# Old guy learning to snowboard w/his kids



## slyder (Jan 18, 2010)

My name is Scott, I'm in my 40's and I have started to snowboard this year as my kids are just starting. I'm a hands on dad, not the type to drop the kids off at the hill to fend/learn for themselves. 










We have been out a few times this year and more to come. We are getting a season pass as the hill is 1/2 hour from our house so we can get some good fun together

I purchased some Skeletools impact shorts :thumbsup: as my 1st attempt was filled with ArSe pain










and did my 1st tune up, edges and hot wax as the board I am borrowing, Lib Tech, was in uncared for shape. At least till I get this:










Looking forward to the time with my kids and learning from you young/older experienced boarders
=Scott

aka 
Slyder


----------



## Milo303 (Apr 6, 2009)

What makes you want to get a banana?


----------



## slyder (Jan 18, 2010)

From what I have been reading it was easier to ride in icy conditions. Most of the hills here are man made and ice up fast.
The Magna Traction seems to be new promising technology to help new riders. I am currently borrowing a Lib Tech and I really like the ride. Nothing to judge it against obviously, but my times out I have been getting better and better on the hills. I can ride switch, heel-side turn while switch but toe-side switch turns still needs some work 

Again this is all from just reading, no real world experience, that is why I posed the question from those that know more/better than I. Plus I wanted a board I can grow into. Price is a factor but it seems a mid-level board is in this range, plus I have a buddy that can get me 20% off at the local shop.

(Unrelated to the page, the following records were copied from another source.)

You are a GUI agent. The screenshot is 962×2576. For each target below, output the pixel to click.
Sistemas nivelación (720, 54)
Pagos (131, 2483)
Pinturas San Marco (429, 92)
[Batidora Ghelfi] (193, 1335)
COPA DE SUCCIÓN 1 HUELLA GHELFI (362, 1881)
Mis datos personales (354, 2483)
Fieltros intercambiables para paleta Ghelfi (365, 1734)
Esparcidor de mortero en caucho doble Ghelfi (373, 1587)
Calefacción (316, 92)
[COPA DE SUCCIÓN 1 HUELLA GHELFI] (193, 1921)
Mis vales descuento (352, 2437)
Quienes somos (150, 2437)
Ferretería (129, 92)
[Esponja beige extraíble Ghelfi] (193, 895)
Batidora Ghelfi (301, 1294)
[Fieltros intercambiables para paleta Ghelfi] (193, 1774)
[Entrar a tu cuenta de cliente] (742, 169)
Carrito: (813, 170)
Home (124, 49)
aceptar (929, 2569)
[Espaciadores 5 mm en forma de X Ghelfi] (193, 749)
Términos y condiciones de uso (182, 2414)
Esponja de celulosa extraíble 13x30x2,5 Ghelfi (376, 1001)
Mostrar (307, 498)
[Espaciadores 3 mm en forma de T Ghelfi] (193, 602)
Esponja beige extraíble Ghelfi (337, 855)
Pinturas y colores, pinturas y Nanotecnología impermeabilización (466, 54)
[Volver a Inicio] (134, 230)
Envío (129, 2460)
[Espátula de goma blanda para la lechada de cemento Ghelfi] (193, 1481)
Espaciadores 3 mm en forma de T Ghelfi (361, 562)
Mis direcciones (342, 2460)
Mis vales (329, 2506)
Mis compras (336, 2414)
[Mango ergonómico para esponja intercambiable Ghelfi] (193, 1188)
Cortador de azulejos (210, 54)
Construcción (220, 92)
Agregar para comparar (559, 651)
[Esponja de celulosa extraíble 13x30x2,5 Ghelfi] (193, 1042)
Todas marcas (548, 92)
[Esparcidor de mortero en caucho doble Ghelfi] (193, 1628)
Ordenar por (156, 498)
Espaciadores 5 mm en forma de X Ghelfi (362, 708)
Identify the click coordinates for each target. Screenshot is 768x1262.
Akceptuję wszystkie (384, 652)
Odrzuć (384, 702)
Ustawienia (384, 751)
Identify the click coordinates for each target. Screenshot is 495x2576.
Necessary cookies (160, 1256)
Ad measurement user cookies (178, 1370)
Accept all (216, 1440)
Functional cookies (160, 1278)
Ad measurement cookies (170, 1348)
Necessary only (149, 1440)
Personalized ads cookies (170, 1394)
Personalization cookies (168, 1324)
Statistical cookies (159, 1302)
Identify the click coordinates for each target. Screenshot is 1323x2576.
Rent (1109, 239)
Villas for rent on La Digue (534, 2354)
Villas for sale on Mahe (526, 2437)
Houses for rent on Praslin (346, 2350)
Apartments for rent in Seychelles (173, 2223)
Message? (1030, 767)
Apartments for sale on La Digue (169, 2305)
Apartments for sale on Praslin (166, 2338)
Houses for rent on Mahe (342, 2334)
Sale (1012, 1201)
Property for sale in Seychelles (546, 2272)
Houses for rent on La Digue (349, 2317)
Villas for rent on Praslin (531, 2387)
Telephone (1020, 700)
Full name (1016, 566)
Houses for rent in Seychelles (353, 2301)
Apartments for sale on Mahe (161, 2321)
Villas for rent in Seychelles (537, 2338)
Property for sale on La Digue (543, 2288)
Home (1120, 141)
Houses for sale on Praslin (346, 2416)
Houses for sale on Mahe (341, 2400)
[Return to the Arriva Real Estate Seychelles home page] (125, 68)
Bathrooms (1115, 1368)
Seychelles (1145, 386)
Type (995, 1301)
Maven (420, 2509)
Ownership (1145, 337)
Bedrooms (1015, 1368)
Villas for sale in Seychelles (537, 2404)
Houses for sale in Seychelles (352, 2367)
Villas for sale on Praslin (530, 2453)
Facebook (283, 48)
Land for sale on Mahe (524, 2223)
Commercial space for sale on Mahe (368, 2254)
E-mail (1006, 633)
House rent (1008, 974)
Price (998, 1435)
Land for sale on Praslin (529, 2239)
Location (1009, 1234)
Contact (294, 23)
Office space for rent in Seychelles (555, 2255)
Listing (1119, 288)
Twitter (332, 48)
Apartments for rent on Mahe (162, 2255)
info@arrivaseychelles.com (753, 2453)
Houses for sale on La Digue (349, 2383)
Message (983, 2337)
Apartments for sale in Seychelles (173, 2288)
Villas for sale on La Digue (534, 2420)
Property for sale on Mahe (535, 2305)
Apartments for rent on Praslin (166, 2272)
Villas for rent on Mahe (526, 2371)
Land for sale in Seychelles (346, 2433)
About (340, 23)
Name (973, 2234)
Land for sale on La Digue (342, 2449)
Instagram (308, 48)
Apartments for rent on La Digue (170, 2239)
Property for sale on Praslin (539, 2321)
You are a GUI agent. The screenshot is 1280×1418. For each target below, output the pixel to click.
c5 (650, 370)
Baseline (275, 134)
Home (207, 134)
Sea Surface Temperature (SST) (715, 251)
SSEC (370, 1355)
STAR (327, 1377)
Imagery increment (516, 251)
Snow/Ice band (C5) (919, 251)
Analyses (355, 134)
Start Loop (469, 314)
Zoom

Even though I'm older I'm very athletic and active in sports. Now that my family is into this sport for winter I can honestly say 2x a week would be regular if not sometimes 3x a week. The hill is close to our house in SE Wisconsin.

Thanks for any/all advice
-Slyder


----------



## m60g (Feb 27, 2009)

Why not a Lib Tech Travis Rice, or TRS


Travis Rice C2 Power Banana Lib Tech Snowboards

TRS: Total Ripper Series Lib Tech Snowboards


----------



## wrathfuldeity (Oct 5, 2007)

m60g said:


> Why not a Lib Tech Travis Rice, or TRS
> 
> 
> Travis Rice C2 Power Banana Lib Tech Snowboards
> ...


i'd think a tr or trs would be a bit overkill in SE Wisconsin

btw slyder, its a lot of fun and a great to do with the kids...a link to a recent thread

http://www.snowboardingforum.com/snowboarding-general-chat/22524-can-i-afford-snowboard.html


----------



## slyder (Jan 18, 2010)

sounds SOOO much like me, it threw up a reply.

-Slyder


----------